#### [Data rows]
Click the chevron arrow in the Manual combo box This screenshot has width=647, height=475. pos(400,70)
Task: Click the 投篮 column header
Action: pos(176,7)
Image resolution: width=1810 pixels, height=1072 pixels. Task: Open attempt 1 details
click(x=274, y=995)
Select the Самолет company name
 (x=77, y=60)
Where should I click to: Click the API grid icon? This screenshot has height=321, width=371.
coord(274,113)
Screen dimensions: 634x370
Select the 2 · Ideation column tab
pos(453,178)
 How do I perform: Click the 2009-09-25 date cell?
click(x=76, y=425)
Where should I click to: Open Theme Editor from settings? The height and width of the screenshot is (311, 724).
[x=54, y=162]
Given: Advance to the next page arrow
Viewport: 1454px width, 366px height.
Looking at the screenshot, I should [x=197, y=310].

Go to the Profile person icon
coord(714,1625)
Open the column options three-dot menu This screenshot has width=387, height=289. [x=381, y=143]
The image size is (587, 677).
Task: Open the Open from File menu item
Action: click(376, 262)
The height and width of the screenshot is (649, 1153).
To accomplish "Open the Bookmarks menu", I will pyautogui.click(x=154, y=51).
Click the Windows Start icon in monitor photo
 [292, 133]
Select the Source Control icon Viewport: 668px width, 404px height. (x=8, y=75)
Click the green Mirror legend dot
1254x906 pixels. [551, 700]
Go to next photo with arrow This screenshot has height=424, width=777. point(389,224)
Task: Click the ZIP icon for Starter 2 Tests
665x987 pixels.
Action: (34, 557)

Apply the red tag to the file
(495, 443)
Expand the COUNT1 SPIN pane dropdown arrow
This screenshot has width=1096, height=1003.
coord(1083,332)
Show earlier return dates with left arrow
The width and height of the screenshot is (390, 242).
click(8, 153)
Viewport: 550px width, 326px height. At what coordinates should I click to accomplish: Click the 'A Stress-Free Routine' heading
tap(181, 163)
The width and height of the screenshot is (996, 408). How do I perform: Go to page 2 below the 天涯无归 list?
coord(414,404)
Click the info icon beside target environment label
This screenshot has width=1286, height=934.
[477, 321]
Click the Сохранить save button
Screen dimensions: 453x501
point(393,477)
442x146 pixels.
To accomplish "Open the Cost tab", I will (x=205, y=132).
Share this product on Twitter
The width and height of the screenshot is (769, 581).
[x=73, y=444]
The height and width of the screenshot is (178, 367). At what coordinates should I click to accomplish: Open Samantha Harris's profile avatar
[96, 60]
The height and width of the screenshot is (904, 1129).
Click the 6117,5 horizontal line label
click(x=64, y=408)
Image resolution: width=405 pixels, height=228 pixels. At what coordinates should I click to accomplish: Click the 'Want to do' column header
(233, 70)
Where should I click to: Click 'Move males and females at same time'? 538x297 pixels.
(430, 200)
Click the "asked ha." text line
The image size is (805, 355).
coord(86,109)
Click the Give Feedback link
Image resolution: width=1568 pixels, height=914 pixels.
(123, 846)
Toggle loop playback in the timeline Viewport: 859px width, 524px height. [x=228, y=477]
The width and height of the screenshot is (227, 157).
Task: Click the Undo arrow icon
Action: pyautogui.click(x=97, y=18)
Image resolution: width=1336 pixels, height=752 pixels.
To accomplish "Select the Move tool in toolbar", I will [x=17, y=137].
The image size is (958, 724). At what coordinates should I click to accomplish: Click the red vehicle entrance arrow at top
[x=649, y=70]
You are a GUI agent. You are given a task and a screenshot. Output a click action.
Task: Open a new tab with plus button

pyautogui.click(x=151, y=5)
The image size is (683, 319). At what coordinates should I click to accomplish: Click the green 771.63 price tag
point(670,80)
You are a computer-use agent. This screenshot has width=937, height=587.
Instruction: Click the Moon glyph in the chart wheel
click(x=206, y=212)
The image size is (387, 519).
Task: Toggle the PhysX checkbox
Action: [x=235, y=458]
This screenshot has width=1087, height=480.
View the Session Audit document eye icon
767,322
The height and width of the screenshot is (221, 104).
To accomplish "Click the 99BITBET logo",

#### [Problem details]
Rewrite the whole listing above, replacing "Bookmarks menu" with "History menu" and leaving everything else unchanged.

#### [Result of this task]
Click the chevron arrow in the Manual combo box This screenshot has width=647, height=475. pos(400,70)
Task: Click the 投篮 column header
Action: pos(176,7)
Image resolution: width=1810 pixels, height=1072 pixels. Task: Open attempt 1 details
click(x=274, y=995)
Select the Самолет company name
 (x=77, y=60)
Where should I click to: Click the API grid icon? This screenshot has height=321, width=371.
coord(274,113)
Screen dimensions: 634x370
Select the 2 · Ideation column tab
pos(453,178)
 How do I perform: Click the 2009-09-25 date cell?
click(x=76, y=425)
Where should I click to: Open Theme Editor from settings? The height and width of the screenshot is (311, 724).
[x=54, y=162]
Given: Advance to the next page arrow
Viewport: 1454px width, 366px height.
Looking at the screenshot, I should [x=197, y=310].

Go to the Profile person icon
coord(714,1625)
Open the column options three-dot menu This screenshot has width=387, height=289. [x=381, y=143]
The image size is (587, 677).
Task: Open the Open from File menu item
Action: click(376, 262)
The height and width of the screenshot is (649, 1153).
To accomplish "Open the History menu", I will pyautogui.click(x=154, y=51).
Click the Windows Start icon in monitor photo
 [292, 133]
Select the Source Control icon Viewport: 668px width, 404px height. (x=8, y=75)
Click the green Mirror legend dot
1254x906 pixels. [551, 700]
Go to next photo with arrow This screenshot has height=424, width=777. point(389,224)
Task: Click the ZIP icon for Starter 2 Tests
665x987 pixels.
Action: (34, 557)

Apply the red tag to the file
(495, 443)
Expand the COUNT1 SPIN pane dropdown arrow
This screenshot has width=1096, height=1003.
coord(1083,332)
Show earlier return dates with left arrow
The width and height of the screenshot is (390, 242).
click(8, 153)
Viewport: 550px width, 326px height. At what coordinates should I click to accomplish: Click the 'A Stress-Free Routine' heading
tap(181, 163)
The width and height of the screenshot is (996, 408). How do I perform: Go to page 2 below the 天涯无归 list?
coord(414,404)
Click the info icon beside target environment label
This screenshot has width=1286, height=934.
[477, 321]
Click the Сохранить save button
Screen dimensions: 453x501
point(393,477)
442x146 pixels.
To accomplish "Open the Cost tab", I will (x=205, y=132).
Share this product on Twitter
The width and height of the screenshot is (769, 581).
[x=73, y=444]
The height and width of the screenshot is (178, 367). At what coordinates should I click to accomplish: Open Samantha Harris's profile avatar
[96, 60]
The height and width of the screenshot is (904, 1129).
Click the 6117,5 horizontal line label
click(x=64, y=408)
Image resolution: width=405 pixels, height=228 pixels. At what coordinates should I click to accomplish: Click the 'Want to do' column header
(233, 70)
Where should I click to: Click 'Move males and females at same time'? 538x297 pixels.
(430, 200)
Click the "asked ha." text line
The image size is (805, 355).
coord(86,109)
Click the Give Feedback link
Image resolution: width=1568 pixels, height=914 pixels.
(123, 846)
Toggle loop playback in the timeline Viewport: 859px width, 524px height. [x=228, y=477]
The width and height of the screenshot is (227, 157).
Task: Click the Undo arrow icon
Action: pyautogui.click(x=97, y=18)
Image resolution: width=1336 pixels, height=752 pixels.
To accomplish "Select the Move tool in toolbar", I will [x=17, y=137].
The image size is (958, 724). At what coordinates should I click to accomplish: Click the red vehicle entrance arrow at top
[x=649, y=70]
You are a GUI agent. You are given a task and a screenshot. Output a click action.
Task: Open a new tab with plus button

pyautogui.click(x=151, y=5)
The image size is (683, 319). At what coordinates should I click to accomplish: Click the green 771.63 price tag
point(670,80)
You are a computer-use agent. This screenshot has width=937, height=587.
Instruction: Click the Moon glyph in the chart wheel
click(x=206, y=212)
The image size is (387, 519).
Task: Toggle the PhysX checkbox
Action: [x=235, y=458]
This screenshot has width=1087, height=480.
View the Session Audit document eye icon
767,322
The height and width of the screenshot is (221, 104).
To accomplish "Click the 99BITBET logo",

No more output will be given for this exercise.